The smartphone has become an integral part of our days. We use it in an infinite number of contexts and to carry out the most disparate operations. Since modern smartphones work via touch screen technology, your fingers constantly come into contact with the screen. Therefore, fingerprints accumulate on the displays of our smartphones due to the fats naturally present on our fingertips.

Even though the screens of modern smartphones are equipped with a oleophobic coating which avoids theexcessive accumulation of fingerprints on its surface, it must be said that this tends to deteriorate over time, reducing its ability to not retain fingerprints. Furthermore, if you apply screen protectors without an oleophobic coating, they are more likely to get dirty. To clean fingerprints while preventing the oleophobic treatment from degrading, the best choice is to wipe the screen with a dry microfibre cloth or using a less aggressive product.

How the oleophobic coating on your phone screen works

The olephobic coating (defined by some smartphone manufacturers oleophobic), now present on all smartphones in circulation, consists of a particular layer of coating which has the function of protecting the screen, improving smoothness and, clearly, reducing the probability of fingerprints being deposited on the surface of the display. The etymology of the term oleophobic allows us to understand very clearly the meaning of the term, which derives from Greek

How is the oleophobic coating on the screens made? It is generally made with a thin layer of fluoropolymer-based materialswhose properties allow us to repel oil and fat residues present on our fingertips which, otherwise, would easily deposit on the surface of the screen.

As was explained by the science communicator Bill Nye in an article published on Gizmodo a few weeks after the presentation of theiPhone 3GS – the first smartphone to integrate a display with oleophobic treatment, announced way back in 2009 – this technology is created by exploiting some chemical properties that repel oils. To go into more detail, Nye reported:

Researchers (from Apple, Ed.) managed to achieve this result by gluing this oleophobic polymer to glass. The polymer is an organic compound (coming from organisms), based on carbon. Glass is nominally inorganic, silicon-based… a solid rock. The trick is to get one to stick to the other. (…) This probably happens with a third molecule that attaches to silicon on one side and to carbon-based polymers on the other. Chemical engineers get it to stick by causing the compounds to diffuse or “interpenetrate” into the polymer. The intermediate chemical is a “silane”, a molecule that contains silicon and alkanes (chains of carbon atoms). (…) The polymer that coats the iPhone 3GS screen doesn't let oil from your skin stick to it. The key lies in the intermediate compounds, the silanes that bind the plastic to the glass.

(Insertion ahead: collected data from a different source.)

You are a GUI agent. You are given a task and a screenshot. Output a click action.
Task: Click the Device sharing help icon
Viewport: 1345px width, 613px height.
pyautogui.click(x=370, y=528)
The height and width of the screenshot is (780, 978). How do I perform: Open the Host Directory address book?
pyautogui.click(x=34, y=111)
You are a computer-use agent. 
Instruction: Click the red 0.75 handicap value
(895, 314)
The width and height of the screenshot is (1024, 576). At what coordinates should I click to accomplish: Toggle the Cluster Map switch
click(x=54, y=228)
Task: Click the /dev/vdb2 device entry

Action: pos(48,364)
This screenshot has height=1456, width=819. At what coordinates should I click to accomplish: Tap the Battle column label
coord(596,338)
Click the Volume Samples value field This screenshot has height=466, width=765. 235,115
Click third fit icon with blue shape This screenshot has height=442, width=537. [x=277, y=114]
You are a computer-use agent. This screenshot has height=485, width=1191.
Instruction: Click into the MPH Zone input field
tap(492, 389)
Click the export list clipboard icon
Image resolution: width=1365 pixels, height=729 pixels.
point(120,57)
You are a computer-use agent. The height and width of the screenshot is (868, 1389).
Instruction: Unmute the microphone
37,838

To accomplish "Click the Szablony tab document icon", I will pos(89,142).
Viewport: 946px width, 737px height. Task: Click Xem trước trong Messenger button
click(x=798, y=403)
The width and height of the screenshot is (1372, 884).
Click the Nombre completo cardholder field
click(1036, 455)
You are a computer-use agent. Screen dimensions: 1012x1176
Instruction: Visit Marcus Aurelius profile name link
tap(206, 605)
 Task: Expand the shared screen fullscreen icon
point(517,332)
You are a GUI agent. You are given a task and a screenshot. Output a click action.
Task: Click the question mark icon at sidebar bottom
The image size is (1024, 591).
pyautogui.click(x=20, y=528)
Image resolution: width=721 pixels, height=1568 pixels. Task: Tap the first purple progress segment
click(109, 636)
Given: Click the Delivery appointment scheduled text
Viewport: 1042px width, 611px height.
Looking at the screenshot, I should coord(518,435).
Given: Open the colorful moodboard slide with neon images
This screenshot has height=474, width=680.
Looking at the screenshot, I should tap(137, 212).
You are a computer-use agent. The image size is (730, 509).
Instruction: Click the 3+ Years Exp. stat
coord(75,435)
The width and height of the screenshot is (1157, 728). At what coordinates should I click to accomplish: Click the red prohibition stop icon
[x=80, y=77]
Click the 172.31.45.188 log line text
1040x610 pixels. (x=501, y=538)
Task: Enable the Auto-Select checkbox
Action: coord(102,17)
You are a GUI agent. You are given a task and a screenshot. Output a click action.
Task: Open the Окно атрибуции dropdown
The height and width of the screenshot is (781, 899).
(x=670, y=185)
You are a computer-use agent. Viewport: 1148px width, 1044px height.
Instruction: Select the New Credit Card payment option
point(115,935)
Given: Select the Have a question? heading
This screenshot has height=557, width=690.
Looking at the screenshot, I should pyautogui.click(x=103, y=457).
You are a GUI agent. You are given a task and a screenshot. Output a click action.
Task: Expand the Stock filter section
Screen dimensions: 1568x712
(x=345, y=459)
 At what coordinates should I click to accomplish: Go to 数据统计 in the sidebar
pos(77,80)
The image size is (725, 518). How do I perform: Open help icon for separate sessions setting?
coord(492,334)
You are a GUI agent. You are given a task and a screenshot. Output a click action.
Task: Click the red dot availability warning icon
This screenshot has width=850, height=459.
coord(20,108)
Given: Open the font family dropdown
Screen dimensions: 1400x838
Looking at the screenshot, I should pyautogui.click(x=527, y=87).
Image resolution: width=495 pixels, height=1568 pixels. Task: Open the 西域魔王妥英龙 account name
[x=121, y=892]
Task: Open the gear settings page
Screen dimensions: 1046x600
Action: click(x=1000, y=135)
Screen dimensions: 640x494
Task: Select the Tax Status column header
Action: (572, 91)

“Translated” in simple terms, therefore, the oleophobic coating present on smartphones is made in such a way that, from a chemical point of view, there are not the right conditions for the oil and grease residues present on the surface of the smartphone to “stick” to the screen. our skin.

What to do if your phone screen gets dirty and how to remove fingerprints

Unfortunately, the oleophobic coating is not eternal and tends to wear out over time. Smartphone manufacturers are clearly aware of this and even admit this problem on their official documents.

Applefor example, on a help page on its official website states:

iPhone has an oleophobic (oil-repellent) coating that resists fingerprints. This coating will wear over time with normal use.

As time passes, therefore, it is practically physiological that the oleophobic coating degrades and is less effective in avoiding the accumulation of fingerprints on the screen. To prevent this from happening prematurely, however, it is important do not use aggressive products to clean the screen, such as those containing bleach or hydrogen peroxide (those containing 70% isopropyl alcohol or 75% ethyl alcohol are usually approved by manufacturers). In reality, to be honest, if the oleophobic coating is intact, to clean the smartphone screen you just need to use a simple microfibre cloth.